Antibody tests that would verify whether a person recently had the novel coronavirus could be available within a week, according to the nation’s top infectious disease expert.
“Within a period of a week or so, we’re going to have a rather large number of tests that are available,” Dr Anthony Fauci, director of the National Institute of Allergy and Infectious Diseases, said on CNN’s “New Day” this morning.
“If their antibody test is positive, one can formulate strategies about whether or not they would be at risk or vulnerable to getting re-infected,” Dr Fauci explained.
Tests that would identify a current infection would still be important, he said, and used in parallel with antibody tests, which still need to be validated.
“But as we look forward, as we get to the point of at least considering opening up the country as it were, it’s very important to appreciate and to understand how much that virus has penetrated this society,” Dr Fauci said.
“Because it’s very likely that there are a large number of people out there that have been infected, have been asymptomatic and did not know they were infected.”
At least 16,700 people have died of coronavirus in the United States – nearly half of them in New York state.
According to data from Johns Hopkins University, of the more than 466,390 total confirmed cases nationwide, about 162,000 are in New York state. That means it has more reported cases than any country in the world.

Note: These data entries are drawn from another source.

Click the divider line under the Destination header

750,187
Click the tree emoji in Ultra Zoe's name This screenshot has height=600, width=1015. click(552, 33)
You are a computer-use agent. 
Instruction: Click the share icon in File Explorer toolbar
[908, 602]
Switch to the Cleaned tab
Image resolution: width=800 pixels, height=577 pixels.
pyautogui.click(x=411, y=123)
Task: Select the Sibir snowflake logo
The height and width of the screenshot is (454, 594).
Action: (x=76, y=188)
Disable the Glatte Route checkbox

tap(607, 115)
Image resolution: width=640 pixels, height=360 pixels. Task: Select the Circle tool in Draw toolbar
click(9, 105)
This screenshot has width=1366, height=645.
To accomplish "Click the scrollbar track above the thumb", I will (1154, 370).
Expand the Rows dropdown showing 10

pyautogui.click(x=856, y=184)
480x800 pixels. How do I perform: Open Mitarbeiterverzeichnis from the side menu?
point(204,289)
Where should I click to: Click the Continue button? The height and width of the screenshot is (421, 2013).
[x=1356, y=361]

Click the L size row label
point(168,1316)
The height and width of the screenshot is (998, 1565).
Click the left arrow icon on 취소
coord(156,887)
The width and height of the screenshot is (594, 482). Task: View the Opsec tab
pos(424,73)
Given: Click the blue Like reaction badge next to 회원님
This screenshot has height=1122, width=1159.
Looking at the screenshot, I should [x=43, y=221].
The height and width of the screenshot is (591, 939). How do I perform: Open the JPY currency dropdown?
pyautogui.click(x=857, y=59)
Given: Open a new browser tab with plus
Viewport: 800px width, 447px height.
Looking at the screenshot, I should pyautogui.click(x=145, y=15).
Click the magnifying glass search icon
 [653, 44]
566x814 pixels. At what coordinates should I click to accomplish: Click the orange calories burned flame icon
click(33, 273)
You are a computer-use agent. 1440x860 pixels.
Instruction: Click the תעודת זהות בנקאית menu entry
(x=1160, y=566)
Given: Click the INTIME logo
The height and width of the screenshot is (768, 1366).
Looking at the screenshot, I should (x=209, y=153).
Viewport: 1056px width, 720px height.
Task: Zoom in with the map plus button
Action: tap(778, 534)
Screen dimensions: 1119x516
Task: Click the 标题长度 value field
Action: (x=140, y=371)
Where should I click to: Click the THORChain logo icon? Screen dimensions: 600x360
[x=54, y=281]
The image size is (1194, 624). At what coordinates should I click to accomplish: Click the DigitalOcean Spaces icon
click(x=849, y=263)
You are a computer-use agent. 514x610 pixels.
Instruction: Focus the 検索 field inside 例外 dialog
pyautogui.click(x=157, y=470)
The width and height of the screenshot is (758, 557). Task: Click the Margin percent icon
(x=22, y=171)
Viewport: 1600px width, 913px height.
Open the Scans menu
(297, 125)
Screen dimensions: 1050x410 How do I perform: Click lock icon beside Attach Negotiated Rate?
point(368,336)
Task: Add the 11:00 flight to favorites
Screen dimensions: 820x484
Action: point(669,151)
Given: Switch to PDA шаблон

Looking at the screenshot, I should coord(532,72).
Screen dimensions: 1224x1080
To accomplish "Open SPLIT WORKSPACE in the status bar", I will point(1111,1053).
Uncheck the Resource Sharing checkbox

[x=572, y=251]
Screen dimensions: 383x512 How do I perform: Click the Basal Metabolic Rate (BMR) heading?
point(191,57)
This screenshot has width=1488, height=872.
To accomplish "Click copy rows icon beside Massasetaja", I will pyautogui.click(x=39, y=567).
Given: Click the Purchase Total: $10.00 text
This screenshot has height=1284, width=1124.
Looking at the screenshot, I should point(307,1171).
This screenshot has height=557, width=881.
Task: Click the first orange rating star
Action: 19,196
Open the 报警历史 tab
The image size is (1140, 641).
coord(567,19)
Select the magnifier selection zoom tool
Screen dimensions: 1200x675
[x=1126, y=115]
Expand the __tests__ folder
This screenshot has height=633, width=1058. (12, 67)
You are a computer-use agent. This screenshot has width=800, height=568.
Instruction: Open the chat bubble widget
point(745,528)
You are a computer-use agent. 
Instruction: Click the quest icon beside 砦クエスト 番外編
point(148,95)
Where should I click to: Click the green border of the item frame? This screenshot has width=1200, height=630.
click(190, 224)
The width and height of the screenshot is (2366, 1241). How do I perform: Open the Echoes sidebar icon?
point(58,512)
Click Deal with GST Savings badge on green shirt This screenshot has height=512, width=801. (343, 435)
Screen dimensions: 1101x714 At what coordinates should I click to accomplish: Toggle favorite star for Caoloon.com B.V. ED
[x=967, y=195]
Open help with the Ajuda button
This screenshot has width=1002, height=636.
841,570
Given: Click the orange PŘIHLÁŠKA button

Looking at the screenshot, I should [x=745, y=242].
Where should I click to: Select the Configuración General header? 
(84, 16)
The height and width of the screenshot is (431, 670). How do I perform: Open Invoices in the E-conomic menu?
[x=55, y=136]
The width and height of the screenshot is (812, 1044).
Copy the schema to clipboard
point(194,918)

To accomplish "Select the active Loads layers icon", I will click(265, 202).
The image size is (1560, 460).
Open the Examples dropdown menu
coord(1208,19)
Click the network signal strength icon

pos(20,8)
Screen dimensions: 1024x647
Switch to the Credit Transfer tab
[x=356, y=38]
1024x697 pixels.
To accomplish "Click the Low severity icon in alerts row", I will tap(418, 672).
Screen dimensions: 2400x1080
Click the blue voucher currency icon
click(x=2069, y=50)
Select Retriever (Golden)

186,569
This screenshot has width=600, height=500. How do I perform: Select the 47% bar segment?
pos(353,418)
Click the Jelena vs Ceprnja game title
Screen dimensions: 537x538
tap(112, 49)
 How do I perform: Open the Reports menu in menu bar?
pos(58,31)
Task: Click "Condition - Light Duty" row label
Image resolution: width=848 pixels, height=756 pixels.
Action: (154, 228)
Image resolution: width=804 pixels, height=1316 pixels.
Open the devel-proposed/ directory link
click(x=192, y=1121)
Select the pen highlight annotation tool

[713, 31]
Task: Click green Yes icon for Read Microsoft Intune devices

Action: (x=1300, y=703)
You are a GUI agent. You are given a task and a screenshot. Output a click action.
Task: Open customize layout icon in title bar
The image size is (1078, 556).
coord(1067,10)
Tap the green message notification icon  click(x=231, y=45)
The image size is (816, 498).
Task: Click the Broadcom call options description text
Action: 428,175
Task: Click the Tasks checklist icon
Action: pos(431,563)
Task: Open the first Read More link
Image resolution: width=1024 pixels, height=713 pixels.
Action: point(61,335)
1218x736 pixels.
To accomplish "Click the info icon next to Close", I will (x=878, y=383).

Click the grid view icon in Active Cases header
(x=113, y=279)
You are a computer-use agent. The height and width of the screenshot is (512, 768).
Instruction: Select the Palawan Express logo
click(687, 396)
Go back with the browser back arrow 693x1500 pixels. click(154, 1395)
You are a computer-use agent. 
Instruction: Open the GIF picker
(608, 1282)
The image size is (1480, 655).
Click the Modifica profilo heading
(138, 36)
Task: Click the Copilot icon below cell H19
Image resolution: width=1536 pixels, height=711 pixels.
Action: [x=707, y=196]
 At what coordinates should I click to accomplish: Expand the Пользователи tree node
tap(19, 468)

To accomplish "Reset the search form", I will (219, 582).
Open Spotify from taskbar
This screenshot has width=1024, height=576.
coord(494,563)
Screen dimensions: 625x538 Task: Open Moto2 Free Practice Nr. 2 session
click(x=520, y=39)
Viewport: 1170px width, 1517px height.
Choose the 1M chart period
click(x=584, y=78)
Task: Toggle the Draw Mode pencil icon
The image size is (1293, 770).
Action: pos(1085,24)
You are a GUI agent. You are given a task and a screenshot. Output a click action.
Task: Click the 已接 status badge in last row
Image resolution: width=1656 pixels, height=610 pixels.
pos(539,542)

The US is set to reach its highest daily number of deaths on or around Sunday (local time), according to models by the prominent Institute for Health Metrics and Evaluation at the University of Washington in Seattle.
It estimated that 60,415 in the US would die of coronavirus by August, assuming social distancing policies continue through May. That projection is down from the 82,000 it predicted earlier this week.
Antibody tests are used in other clinical scenarios, said Dr Colleen Kraft, associate chief medical officer of Emory University Hospital in Atlanta.
Soon, she said, we’ll learn whether a coronavirus antibody test “tells us that somebody can go back to work, for instance, tells us that somebody is no longer infectious, and tells us that somebody cannot get the virus again”.
As officials begin discussing what it would take for the US to reopen, there could be “merit” to the idea of Americans carrying certificates of immunity that prove they have tested positive for coronavirus antibodies, Dr Fauci said.
“It’s one of those things that we talk about when we want to make sure that we know who the vulnerable people are and not,” Dr Fauci told CNN.
Social distancing appears to be working, officials say
Americans need to continue to adhere to social distancing guidelines throughout the coming holiday weekend, Dr Fauci said.
“Because it is working,” he said.
“The kinds of mitigations that we’re doing now, the curves that we’re seeing flattening and coming down, that’s exactly and precisely because of what the American public is doing.”
“So even though we’re in a holiday season, now is no time to back off,” Dr Fauci added.
“As I say so often, now is the time to actually put your foot on the accelerator. Because we’re going in the right direction.”
Some states remain cautiously optimistic with the latest developments.
In New York, Gov Andrew Cuomo said yesterday the number of people hospitalised in the state is going down but deaths have gone up.
He described the deaths as a lagging indicator, saying those who don’t make it tend to have been hospitalised the longest.
Connecticut Gov Ned Lamont said new hospitalisations are dropping, while Arkansas Gov Asa Hutchinson announced the state has the lowest number of hospitalisations per 100,000 people compared to other neighbouring states.
And while the number of coronavirus-related deaths continues to increase in Ohio, the number of people impacted by the virus is lower than previously projected, Gov Mike DeWine said.
“Ohioans have done a great job,” the governor told CNN’s Jim Sciutto.
“They’ve changed the future, but we’ve got to keep doing it.”
California Gov Gavin Newsom said the state has seen a 1.9 percent drop of people in ICU, and the stay-at-home order appears to be working.
“I think we’re seeing the consequences of that when we see that our mortality rate is really a lot lower than what have been predicted, and it really shows that this mitigation works,” Dr Robert Redfield, director of the US Centers for Disease Control and Prevention, said.
While maintaining social distancing measures appears to be holding down the spread in some areas, reopening the country will require a strategy and understanding the extent of the transmission, experts say.
“It’s not going to be one size fits all. It’s going to be using the data that we have from surveillance to really understand where it is the most important places for us to begin to reopen,” Dr Redfield said.
Coronavirus: what you need to know
What is the difference between COVID-19 and the flu?
The symptoms of COVID-19 and the flu are very similar, as they both can cause fever and respiratory issues.
Both infections are also transmitted the same way, via coughing or sneezing, or by contact with hands, surfaces or objects contaminated with the virus.
The speed of transmission and the severity of the infection are the key differences between COVID-19 and the flu.
The time from infection to the appearance of symptoms is typically shorter with the flu. However, there are higher proportions of severe and critical COVID-19 infections.
What is social distancing?
Social distancing involved minimising contact with people and maintaining a distance of over one metre between you and others.
When practicing social distancing, you should avoid public transport, limit non-essential travel, work from home and skip large gatherings.
It is okay to go outdoors. However, when you do leave home, avoid touching your face and frequently wash your hands.